>> start Provided passage

If any provision of this Note is prohibited by law or otherwise determined to be invalid or unenforceable by a court of competent jurisdiction,
the provision that would otherwise be prohibited, invalid or unenforceable shall be deemed amended to apply to the broadest extent that
it would be valid and enforceable, and the invalidity or unenforceability of such provision shall not affect the validity of the remaining
provisions of this Note so long as this Note as so modified continues to express, without material change, the original intentions of
the parties as to the subject matter hereof and the prohibited nature, invalidity or unenforceability of the provision(s) in question
does not substantially impair the respective expectations or reciprocal obligations of the parties or the practical realization of the
benefits that would otherwise be conferred upon the parties. The parties will endeavor in good faith negotiations to replace the prohibited,
invalid or unenforceable provision(s) with a valid provision(s), the effect of which comes as close as possible to that of the prohibited,
invalid or unenforceable provision(s).
DISCLOSURE.

>> end Provided passage
>> start Dataset rows

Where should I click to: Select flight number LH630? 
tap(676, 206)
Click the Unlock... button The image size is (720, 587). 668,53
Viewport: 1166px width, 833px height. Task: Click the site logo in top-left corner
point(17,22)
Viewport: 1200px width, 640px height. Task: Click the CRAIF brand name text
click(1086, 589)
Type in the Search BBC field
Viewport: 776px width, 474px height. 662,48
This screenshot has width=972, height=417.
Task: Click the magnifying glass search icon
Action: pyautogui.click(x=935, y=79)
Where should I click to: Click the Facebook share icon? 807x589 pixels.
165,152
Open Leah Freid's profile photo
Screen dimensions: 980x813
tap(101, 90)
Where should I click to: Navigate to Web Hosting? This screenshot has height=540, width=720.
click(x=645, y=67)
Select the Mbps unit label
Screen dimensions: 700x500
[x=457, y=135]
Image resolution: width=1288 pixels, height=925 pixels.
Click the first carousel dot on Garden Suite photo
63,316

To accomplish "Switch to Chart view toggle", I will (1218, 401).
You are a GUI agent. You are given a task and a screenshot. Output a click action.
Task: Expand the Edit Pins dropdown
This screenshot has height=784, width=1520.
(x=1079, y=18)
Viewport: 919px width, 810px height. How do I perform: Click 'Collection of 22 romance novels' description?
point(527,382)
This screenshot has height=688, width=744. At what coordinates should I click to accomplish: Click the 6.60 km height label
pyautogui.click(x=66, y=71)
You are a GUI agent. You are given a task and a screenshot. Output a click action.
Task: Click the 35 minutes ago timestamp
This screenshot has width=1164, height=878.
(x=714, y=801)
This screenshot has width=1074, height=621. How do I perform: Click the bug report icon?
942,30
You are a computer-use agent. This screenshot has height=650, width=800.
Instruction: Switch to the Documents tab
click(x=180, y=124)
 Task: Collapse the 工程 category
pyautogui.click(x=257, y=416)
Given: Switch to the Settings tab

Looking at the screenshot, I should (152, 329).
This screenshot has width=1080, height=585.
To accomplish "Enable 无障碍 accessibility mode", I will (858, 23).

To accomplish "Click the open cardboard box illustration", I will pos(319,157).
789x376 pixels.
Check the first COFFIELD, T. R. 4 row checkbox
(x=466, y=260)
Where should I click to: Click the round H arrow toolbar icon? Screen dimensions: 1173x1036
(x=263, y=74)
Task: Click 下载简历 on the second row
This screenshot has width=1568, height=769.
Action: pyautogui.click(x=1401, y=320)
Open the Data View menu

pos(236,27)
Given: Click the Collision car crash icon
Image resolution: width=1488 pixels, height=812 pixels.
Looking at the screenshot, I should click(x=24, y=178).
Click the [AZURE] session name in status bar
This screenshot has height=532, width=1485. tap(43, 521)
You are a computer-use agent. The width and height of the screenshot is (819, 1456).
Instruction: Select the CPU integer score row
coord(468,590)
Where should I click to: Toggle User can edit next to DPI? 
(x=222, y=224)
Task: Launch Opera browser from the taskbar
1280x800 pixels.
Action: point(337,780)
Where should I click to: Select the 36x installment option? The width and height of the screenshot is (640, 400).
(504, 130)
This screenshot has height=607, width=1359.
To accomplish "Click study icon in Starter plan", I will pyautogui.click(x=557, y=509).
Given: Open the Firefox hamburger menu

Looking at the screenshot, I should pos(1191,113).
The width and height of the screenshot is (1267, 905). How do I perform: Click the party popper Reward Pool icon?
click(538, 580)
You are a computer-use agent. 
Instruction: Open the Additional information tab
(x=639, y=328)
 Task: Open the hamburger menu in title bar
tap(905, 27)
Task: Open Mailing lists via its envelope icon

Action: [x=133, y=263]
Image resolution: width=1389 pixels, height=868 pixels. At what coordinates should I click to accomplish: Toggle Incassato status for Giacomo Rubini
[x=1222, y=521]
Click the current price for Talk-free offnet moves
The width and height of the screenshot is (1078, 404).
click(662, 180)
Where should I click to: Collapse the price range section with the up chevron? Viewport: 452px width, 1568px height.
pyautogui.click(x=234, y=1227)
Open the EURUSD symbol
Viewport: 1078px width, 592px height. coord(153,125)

>> end Dataset rows

### Given request 1
List the three terms the passage on defective provisions of the Note uses to describe a provision that a court may strike down.
### Given request 2
According to the passage on defective provisions of the Note, what will the parties endeavor to do through good faith negotiations?

### Task output 1
prohibited, invalid, unenforceable

### Task output 2
They will try to replace the prohibited, invalid or unenforceable provision(s) with valid provision(s) whose effect comes as close as possible to that of the original.